Lecture 4: Backpropagation and Neural Networks

Chain Rule

假设我们有两个函数 $ f $ 和 $ g $，其中 $ f $ 是 $ g $ 的函数，即 $ f(g(x)) $。链式求导法则告诉我们，复合函数 $ f(g(x)) $ 的导数可以表示为：

\[ \frac{d}{dx} f(g(x)) = f'(g(x)) \cdot g'(x) \]

其中，$ f'(g(x)) $ 是函数 $ f $ 对 $ g(x) $ 的导数，$ g'(x) $ 是函数 $ g $ 对 $ x $ 的导数。

也即: $$ \frac{df}{dx} = \frac{df}{dg} \cdot \frac{dg}{dx} $$

Computational Graphs

把一个复杂的代数表达式简化成一个图结构, 每个node为一个operator, 接受一个或多个operand进行运算. 当每个variable有具体值的时候, 整个图中拓扑序最靠后的node的输出为该表达式的值.

所给材料:

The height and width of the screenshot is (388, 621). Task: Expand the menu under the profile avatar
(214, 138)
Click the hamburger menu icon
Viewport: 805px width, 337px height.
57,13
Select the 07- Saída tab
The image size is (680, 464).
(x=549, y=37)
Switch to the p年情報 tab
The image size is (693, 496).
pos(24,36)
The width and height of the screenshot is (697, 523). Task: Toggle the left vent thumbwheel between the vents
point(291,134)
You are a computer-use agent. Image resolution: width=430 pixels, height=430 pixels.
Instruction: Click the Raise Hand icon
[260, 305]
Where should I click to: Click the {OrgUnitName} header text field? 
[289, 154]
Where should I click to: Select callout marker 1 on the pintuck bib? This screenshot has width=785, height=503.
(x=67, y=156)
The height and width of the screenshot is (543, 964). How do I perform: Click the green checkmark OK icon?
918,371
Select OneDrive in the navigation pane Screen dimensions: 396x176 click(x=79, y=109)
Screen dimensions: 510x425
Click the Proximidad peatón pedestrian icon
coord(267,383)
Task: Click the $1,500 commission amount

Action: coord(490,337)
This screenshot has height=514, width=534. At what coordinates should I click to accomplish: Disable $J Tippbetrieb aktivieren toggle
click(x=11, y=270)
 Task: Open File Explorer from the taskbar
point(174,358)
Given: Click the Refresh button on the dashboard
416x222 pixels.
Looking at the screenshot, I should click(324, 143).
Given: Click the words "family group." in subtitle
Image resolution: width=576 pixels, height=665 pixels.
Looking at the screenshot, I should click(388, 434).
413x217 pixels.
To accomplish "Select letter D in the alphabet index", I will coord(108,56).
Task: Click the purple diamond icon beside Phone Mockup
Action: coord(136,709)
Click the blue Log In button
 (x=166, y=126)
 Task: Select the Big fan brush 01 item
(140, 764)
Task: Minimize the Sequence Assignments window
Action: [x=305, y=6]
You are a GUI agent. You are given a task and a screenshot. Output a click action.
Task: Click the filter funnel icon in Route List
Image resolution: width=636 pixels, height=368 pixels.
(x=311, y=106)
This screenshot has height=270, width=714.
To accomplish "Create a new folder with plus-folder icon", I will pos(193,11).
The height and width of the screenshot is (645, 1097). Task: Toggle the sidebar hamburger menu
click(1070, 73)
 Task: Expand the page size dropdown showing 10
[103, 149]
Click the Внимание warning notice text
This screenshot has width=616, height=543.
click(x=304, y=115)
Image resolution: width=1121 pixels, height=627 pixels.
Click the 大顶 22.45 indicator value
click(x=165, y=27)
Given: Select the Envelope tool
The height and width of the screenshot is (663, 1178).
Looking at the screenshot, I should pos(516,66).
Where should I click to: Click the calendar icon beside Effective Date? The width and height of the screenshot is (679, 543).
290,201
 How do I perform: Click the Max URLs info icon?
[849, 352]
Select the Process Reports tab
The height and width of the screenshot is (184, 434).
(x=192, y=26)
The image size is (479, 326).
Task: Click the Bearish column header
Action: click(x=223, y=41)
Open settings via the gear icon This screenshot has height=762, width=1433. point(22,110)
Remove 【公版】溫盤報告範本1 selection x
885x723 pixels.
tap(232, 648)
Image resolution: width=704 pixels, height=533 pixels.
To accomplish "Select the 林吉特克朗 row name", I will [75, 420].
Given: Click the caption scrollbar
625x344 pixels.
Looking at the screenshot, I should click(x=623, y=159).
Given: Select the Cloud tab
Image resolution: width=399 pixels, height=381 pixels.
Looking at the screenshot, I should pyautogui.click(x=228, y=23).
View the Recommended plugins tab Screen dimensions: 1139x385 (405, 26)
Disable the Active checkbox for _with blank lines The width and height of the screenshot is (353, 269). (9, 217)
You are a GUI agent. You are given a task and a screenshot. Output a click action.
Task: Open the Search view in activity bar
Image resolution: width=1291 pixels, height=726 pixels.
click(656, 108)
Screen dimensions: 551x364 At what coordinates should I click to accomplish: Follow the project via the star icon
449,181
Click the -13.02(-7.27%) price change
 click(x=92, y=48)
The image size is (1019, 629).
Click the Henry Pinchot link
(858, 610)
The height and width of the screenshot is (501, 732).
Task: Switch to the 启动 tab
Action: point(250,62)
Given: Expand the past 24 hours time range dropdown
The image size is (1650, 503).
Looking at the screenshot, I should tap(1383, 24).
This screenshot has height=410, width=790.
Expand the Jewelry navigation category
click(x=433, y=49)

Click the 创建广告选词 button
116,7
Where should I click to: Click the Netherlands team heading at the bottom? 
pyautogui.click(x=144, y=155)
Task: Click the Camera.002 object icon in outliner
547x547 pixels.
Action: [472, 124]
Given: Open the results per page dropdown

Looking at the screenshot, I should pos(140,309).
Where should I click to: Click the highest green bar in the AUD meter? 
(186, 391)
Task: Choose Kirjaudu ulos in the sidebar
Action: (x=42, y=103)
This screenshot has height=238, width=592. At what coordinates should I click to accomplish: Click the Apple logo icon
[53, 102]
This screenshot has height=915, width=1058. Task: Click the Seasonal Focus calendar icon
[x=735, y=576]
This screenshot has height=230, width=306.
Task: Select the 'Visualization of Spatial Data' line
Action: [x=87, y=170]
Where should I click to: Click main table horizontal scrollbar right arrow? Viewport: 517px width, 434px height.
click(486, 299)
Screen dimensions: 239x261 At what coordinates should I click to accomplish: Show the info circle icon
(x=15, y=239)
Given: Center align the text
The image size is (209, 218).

任务要求:
1: 用两句话概括关于链式法则与计算图的讲义。
2: 从关于链式法则与计算图的讲义的最后一句之后接着往下写。
上述条目在此无需使用。

预期结果:
1: 链式求导法则指出，复合函数 f(g(x)) 的导数等于 f 对 g(x) 的导数与 g 对 x 的导数的乘积。计算图把复杂的代数表达式简化为图结构，每个节点是接受一个或多个操作数进行运算的运算符，当各变量取具体值时，拓扑序最靠后的节点的输出即为该表达式的值。

2:
An Simple Example

linear

Forward Pass

在真正利用computation graph时, 我们首先需要使用forward pass来计算出在每个variable给定时最终的Loss值. 我们只需要按照拓扑序对整张图进行依次计算即可. 对于某一个node, 接受下游的一个或多个数值, 对其进行该node对应的操作, 然后再将计算结果传递给上游.

Backpropagation

在利用forward pass计算完各个node的对应值之后, 我们就可以按照整张图的逆拓扑序利用chain rule进行求导.

具体来讲, 因为每个node都是较为简单的函数(如+, -, *, /, sigmoid, max等), 我们可以预先确定这些node的关于输入变量的导数表达式, backpropagation时只需要将某个变量(a)的具体值代入对应偏导表达式, 乘上上游传来的导数值, 就能求得$\frac{\partial L}{\partial a}$.

A more complicated example

linear 可以看到, 我们只需要依次进行刚刚所叙述的forward pass和propagation即可完成Loss关于各个变量偏导数具体值的计算. linear 另外, 我们可以选择不同granularity(粒度)的node, 比如将第一张图的几个node合并成一个sigmoid node, 这样可以通过构建稍微复杂一些的node来简化computation graph.

Some Gates in Particular

Note that here we use gate and node interchangeably.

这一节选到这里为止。